Google co-founder Sergey Brin sounded cautiously optimistic with respect to the use of artificial intelligence in the Alphabet’s annual shareholder letter for the year 2017. Like Ben Parker, uncle to the friendly neighbourhood superhero Peter Parker, Brin also said of AI that “with great power came great responsibility”.
The message was a part of the annual shareholder letter for Alphabet, which Brin had signed for the first time since 2014 instead of chief executive officer Larry Page.
“The new spring in AI is the most significant development in computing in my lifetime… Every month, there are stunning new applications and transformative new techniques. But such powerful tools also bring with them new questions and responsibilities… How will they affect employment across different sectors? How can we understand what they are doing under the hood? What about measures of fairness? How might they manipulate people?

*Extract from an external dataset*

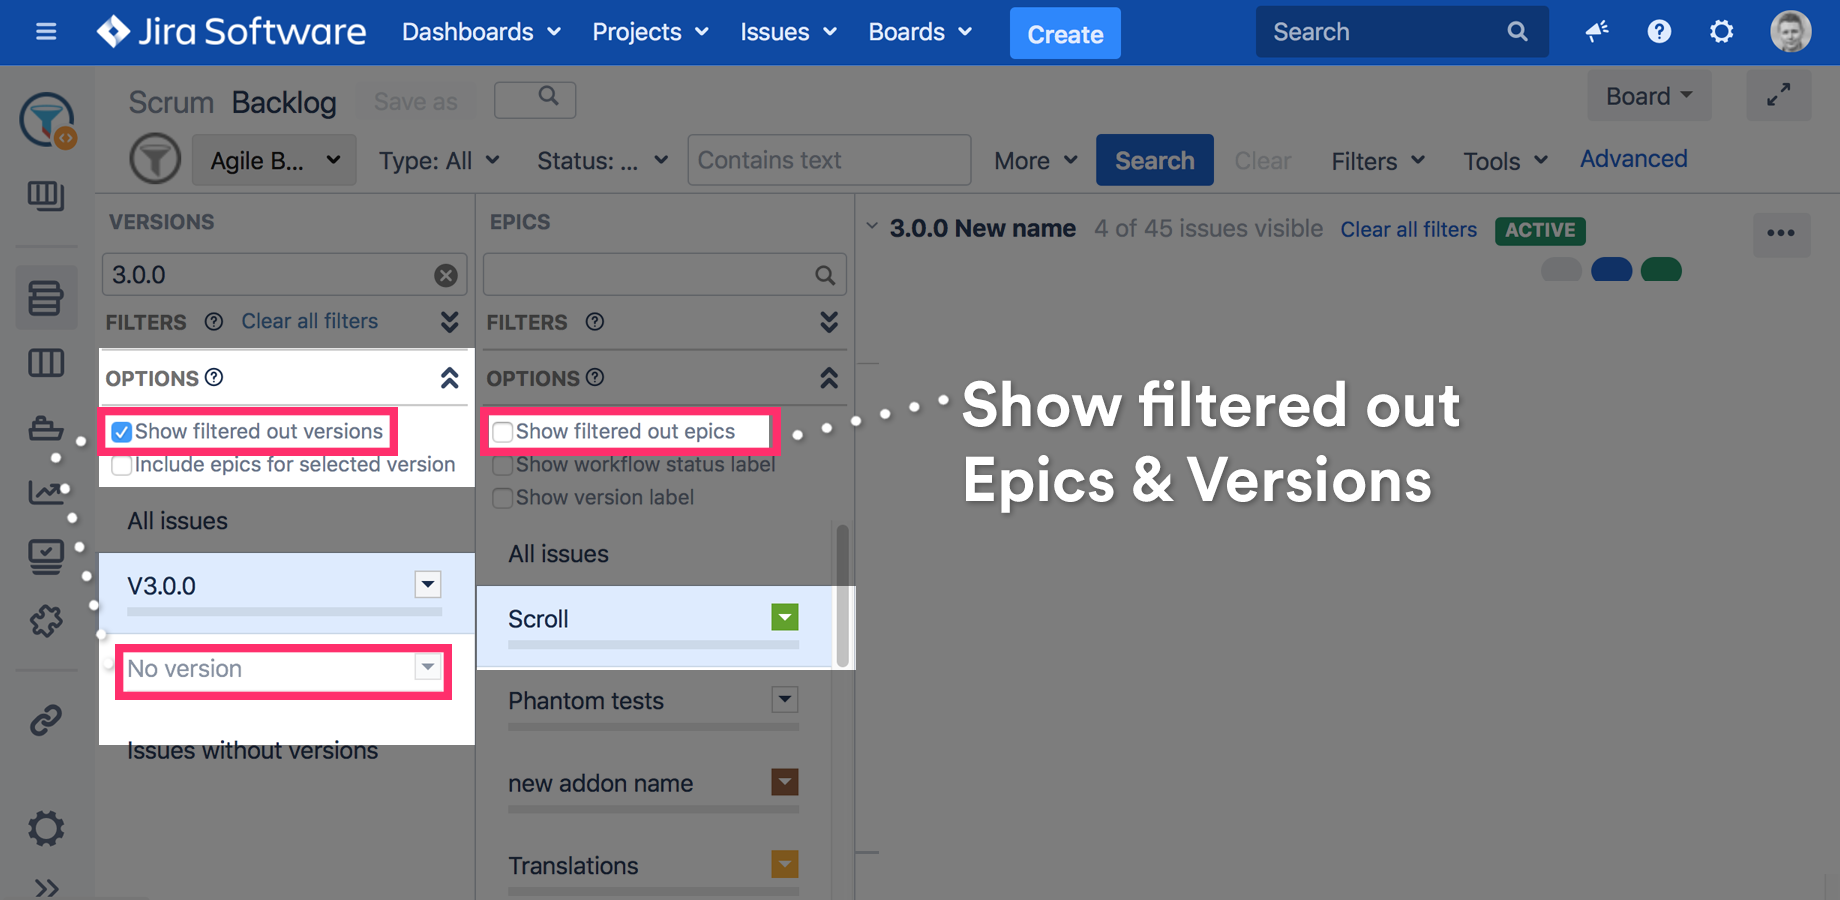Toggle Show filtered out versions checkbox
Viewport: 1840px width, 900px height.
[122, 432]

Are they safe,” wrote Brin, raising several questions about the fair usage of AI.
44-year-old Brin started his letter by quoting the opening lines of Charles Dickens’ classic, A Tale of Two Cities:
“It was the best of times, it was the worst of times…”
He also called the last couple of years as the “renaissance time” for artificial intelligence. Brin wrote, “Every month, there are stunning new applications and transformative new techniques. In this sense, we are truly in a technology renaissance, an exciting time where we can see applications across nearly every segment of modern society.”
He also added that AI is the most significant development in computing and that Google was using it in many areas such as:
- understand images in Google Photos
- enable Waymo cars to recognize and distinguish objects safely
- significantly improve sound and camera quality in our hardware
- understand and produce speech for Google Home
- translate over 100 languages in Google Translate
- caption over a billion videos in 10 languages on YouTube
- improve the efficiency of our data centers
- suggest short replies to emails
- help doctors diagnose diseases, such as diabetic retinopathy
- discover new planetary systems
- create better neural networks (AutoML)
“While I am optimistic about the potential to bring technology to bear on the greatest problems in the world, we are on a path that we must tread with deep responsibility, care, and humility,” Brin wrote.
Google’s parent company Alphabet posted a net income of $9.4 billion in the first quarter this year — a 73 per cent jump from $5.4 billion in the same period last year. Alphabet is clearly riding on the advertisement revenue generated from various platforms.